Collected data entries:
================

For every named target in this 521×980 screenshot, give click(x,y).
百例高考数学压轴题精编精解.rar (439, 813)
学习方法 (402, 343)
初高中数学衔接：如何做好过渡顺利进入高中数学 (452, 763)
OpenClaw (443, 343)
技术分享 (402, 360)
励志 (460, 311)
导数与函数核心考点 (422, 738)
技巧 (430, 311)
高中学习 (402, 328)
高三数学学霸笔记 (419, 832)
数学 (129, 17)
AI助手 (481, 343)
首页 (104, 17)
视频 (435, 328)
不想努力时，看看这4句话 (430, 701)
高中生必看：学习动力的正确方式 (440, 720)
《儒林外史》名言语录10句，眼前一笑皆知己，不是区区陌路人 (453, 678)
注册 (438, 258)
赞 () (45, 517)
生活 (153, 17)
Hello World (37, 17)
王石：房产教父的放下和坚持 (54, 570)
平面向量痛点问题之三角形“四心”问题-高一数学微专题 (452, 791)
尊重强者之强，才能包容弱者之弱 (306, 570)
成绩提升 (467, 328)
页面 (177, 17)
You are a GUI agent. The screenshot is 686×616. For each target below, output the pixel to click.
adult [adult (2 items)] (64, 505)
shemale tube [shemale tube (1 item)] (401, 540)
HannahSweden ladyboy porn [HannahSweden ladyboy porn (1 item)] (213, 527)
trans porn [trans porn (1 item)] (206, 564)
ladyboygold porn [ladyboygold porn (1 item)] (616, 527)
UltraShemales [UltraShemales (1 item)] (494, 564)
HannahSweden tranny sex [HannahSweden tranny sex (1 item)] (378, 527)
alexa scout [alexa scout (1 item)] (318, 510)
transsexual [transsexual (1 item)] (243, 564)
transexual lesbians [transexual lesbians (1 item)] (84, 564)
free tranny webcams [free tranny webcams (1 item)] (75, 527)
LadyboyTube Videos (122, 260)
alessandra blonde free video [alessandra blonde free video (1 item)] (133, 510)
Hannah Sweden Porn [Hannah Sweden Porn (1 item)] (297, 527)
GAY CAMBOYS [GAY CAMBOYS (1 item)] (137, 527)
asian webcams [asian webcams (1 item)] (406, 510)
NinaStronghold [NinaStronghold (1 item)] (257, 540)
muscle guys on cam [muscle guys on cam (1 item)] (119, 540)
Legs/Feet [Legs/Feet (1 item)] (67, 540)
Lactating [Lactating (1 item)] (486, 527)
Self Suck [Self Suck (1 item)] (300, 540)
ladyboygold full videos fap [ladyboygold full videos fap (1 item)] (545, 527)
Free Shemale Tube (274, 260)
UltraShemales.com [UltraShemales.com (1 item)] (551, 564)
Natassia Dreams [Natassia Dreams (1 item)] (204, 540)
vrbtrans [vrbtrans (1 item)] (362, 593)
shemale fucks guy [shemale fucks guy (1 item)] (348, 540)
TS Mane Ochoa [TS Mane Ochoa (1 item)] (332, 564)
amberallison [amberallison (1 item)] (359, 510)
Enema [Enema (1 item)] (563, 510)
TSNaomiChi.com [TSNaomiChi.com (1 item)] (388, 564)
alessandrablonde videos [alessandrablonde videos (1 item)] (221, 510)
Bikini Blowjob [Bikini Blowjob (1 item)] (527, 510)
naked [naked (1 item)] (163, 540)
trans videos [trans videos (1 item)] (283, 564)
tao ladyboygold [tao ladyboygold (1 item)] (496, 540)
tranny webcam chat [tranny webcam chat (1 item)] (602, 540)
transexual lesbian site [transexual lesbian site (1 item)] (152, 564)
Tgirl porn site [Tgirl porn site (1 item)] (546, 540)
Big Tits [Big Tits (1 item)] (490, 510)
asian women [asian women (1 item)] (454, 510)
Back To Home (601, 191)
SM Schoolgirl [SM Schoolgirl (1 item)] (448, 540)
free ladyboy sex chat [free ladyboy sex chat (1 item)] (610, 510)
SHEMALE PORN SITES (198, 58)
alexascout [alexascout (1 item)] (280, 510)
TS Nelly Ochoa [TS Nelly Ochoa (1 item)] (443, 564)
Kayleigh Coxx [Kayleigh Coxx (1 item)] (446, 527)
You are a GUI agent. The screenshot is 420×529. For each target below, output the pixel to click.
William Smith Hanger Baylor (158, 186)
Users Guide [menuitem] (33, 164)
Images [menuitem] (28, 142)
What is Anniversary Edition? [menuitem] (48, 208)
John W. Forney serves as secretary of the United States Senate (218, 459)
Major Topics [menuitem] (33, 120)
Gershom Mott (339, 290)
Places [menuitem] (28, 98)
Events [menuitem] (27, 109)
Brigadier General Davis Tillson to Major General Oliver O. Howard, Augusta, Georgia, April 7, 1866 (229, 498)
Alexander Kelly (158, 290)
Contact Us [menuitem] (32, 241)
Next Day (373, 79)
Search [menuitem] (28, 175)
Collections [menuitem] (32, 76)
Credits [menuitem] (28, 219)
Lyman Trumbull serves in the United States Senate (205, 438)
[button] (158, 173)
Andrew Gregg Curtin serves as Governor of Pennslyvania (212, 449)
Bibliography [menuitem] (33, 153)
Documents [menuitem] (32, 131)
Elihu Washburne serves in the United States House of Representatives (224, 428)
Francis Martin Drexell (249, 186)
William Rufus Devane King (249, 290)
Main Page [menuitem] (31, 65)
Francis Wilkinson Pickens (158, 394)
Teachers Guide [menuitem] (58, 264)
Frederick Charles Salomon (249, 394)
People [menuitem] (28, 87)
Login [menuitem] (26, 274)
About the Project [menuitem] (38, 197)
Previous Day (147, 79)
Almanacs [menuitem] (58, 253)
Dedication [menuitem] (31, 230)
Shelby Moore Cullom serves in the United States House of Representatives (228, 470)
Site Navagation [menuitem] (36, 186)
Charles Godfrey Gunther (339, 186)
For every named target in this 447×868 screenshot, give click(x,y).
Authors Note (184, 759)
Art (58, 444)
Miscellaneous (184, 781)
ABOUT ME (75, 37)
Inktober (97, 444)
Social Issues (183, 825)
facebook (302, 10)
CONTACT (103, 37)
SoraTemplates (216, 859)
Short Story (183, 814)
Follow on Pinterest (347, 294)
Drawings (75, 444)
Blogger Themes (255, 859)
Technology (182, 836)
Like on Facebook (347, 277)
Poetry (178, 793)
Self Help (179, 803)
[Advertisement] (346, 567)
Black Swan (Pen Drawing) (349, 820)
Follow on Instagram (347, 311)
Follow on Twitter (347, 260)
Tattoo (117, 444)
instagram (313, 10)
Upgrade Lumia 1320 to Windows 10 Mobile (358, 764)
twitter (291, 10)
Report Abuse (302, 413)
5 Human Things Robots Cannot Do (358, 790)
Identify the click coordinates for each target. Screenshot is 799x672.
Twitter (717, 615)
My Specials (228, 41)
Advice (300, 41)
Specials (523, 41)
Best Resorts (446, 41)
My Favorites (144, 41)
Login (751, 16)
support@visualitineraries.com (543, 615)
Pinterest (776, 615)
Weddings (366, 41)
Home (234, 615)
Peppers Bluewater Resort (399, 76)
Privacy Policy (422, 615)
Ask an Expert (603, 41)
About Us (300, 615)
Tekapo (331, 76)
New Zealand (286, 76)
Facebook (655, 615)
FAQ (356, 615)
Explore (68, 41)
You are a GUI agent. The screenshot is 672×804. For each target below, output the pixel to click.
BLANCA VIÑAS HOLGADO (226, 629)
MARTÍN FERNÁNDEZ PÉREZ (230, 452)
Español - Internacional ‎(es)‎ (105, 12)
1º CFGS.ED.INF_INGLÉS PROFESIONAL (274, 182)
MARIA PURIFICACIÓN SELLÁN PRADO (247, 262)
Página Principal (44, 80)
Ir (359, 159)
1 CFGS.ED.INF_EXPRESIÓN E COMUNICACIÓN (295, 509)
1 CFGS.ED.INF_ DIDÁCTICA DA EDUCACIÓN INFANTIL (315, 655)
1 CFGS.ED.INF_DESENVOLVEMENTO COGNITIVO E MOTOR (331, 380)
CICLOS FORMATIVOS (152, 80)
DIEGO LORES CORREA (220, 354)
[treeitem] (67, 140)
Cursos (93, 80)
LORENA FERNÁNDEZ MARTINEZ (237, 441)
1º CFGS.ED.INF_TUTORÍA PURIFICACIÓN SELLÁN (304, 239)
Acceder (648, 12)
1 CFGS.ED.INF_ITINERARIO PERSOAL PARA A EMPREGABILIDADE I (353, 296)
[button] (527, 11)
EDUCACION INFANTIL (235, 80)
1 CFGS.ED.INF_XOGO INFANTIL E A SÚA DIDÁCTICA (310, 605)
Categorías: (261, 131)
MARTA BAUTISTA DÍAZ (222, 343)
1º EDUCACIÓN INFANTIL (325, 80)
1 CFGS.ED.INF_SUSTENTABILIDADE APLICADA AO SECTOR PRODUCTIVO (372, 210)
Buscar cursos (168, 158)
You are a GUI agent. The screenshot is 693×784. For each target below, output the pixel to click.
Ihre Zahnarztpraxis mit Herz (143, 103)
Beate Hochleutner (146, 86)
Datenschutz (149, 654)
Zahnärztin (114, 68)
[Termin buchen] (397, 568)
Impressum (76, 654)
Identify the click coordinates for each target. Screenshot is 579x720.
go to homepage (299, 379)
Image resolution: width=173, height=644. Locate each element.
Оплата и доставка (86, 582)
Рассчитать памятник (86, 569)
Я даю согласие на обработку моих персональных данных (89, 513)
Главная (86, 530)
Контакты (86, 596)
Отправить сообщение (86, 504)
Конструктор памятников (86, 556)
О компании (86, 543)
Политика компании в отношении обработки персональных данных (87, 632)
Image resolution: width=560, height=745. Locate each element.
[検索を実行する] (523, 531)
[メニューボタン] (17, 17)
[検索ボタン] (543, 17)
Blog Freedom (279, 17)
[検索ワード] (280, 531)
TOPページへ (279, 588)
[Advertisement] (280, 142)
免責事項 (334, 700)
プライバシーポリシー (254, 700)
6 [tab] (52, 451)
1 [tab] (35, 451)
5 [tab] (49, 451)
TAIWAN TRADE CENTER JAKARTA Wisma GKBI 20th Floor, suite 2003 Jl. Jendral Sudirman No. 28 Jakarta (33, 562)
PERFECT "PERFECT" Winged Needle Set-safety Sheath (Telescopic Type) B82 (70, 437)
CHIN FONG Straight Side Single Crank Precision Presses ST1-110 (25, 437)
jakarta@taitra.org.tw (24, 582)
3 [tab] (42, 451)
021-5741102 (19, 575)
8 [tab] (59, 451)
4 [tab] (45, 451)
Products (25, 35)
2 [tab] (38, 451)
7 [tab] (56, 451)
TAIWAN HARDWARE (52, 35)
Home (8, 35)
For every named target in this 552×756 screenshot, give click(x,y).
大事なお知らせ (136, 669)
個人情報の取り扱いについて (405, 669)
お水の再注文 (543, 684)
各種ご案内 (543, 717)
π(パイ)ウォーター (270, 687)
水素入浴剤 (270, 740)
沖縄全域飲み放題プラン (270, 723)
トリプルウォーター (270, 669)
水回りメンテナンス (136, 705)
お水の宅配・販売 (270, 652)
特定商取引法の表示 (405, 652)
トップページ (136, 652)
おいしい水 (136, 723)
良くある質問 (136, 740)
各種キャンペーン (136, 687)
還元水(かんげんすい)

================

Lay out the lines as a Markdown table with the columns Row and Line, leaving out any blank lines. Begin at the line that contains "FAQ (356, 615)" and stop after the line that contains "Конструктор памятников (86, 556)".

| Row | Line |
|---|---|
| 1 | FAQ (356, 615) |
| 2 | Explore (68, 41) |
| 3 | You are a GUI agent. The screenshot is 672×804. For each target below, output the pixel to click. |
| 4 | BLANCA VIÑAS HOLGADO (226, 629) |
| 5 | MARTÍN FERNÁNDEZ PÉREZ (230, 452) |
| 6 | Español - Internacional ‎(es)‎ (105, 12) |
| 7 | 1º CFGS.ED.INF_INGLÉS PROFESIONAL (274, 182) |
| 8 | MARIA PURIFICACIÓN SELLÁN PRADO (247, 262) |
| 9 | Página Principal (44, 80) |
| 10 | Ir (359, 159) |
| 11 | 1 CFGS.ED.INF_EXPRESIÓN E COMUNICACIÓN (295, 509) |
| 12 | 1 CFGS.ED.INF_ DIDÁCTICA DA EDUCACIÓN INFANTIL (315, 655) |
| 13 | 1 CFGS.ED.INF_DESENVOLVEMENTO COGNITIVO E MOTOR (331, 380) |
| 14 | CICLOS FORMATIVOS (152, 80) |
| 15 | DIEGO LORES CORREA (220, 354) |
| 16 | [treeitem] (67, 140) |
| 17 | Cursos (93, 80) |
| 18 | LORENA FERNÁNDEZ MARTINEZ (237, 441) |
| 19 | 1º CFGS.ED.INF_TUTORÍA PURIFICACIÓN SELLÁN (304, 239) |
| 20 | Acceder (648, 12) |
| 21 | 1 CFGS.ED.INF_ITINERARIO PERSOAL PARA A EMPREGABILIDADE I (353, 296) |
| 22 | [button] (527, 11) |
| 23 | EDUCACION INFANTIL (235, 80) |
| 24 | 1 CFGS.ED.INF_XOGO INFANTIL E A SÚA DIDÁCTICA (310, 605) |
| 25 | Categorías: (261, 131) |
| 26 | MARTA BAUTISTA DÍAZ (222, 343) |
| 27 | 1º EDUCACIÓN INFANTIL (325, 80) |
| 28 | 1 CFGS.ED.INF_SUSTENTABILIDADE APLICADA AO SECTOR PRODUCTIVO (372, 210) |
| 29 | Buscar cursos (168, 158) |
| 30 | You are a GUI agent. The screenshot is 693×784. For each target below, output the pixel to click. |
| 31 | Ihre Zahnarztpraxis mit Herz (143, 103) |
| 32 | Beate Hochleutner (146, 86) |
| 33 | Datenschutz (149, 654) |
| 34 | Zahnärztin (114, 68) |
| 35 | [Termin buchen] (397, 568) |
| 36 | Impressum (76, 654) |
| 37 | Identify the click coordinates for each target. Screenshot is 579x720. |
| 38 | go to homepage (299, 379) |
| 39 | Image resolution: width=173, height=644. Locate each element. |
| 40 | Оплата и доставка (86, 582) |
| 41 | Рассчитать памятник (86, 569) |
| 42 | Я даю согласие на обработку моих персональных данных (89, 513) |
| 43 | Главная (86, 530) |
| 44 | Контакты (86, 596) |
| 45 | Отправить сообщение (86, 504) |
| 46 | Конструктор памятников (86, 556) |